Nichts davon hat funktioniert. Es gab Planungstools ohne jede Meinung zu Inhalten und KI-Spielereien, die Beiträge ausspuckten, die niemand lesen wollte. Beim eigentlich schwierigen Teil half nichts: Woche für Woche dranzubleiben und dabei nach sich selbst zu klingen.
Also hat er gebaut, was fehlte. Zwei Monate später war Blabigo ein eingetragenes Unternehmen in München — mit zahlenden Kundinnen und Kunden, die dasselbe Problem hatten.
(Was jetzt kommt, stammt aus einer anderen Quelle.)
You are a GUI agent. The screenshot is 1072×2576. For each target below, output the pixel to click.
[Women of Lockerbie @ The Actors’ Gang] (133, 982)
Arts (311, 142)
Die zweite Hälfte der Geschichte kam von genau diesen Kunden. Gründerinnen und Marketer stellten immer wieder dieselbe Frage: Für mich funktioniert das — wie bekomme ich mein ganzes Team dazu? Die Reichweite eines Unternehmens ist nicht sein Logo, sondern sind die Menschen, die dort arbeiten. Also kam Employee Advocacy dazu, und Startups konnten endlich auf LinkedIn präsent sein, ohne großes Markenbudget im Rücken.
Heute nutzen rund 40,000 Kundinnen und Kunden Blabigo, vor allem in den USA und Europa, zunehmend auch in Lateinamerika. Weiterhin bootstrapped, weiterhin klein, weiterhin liefernd.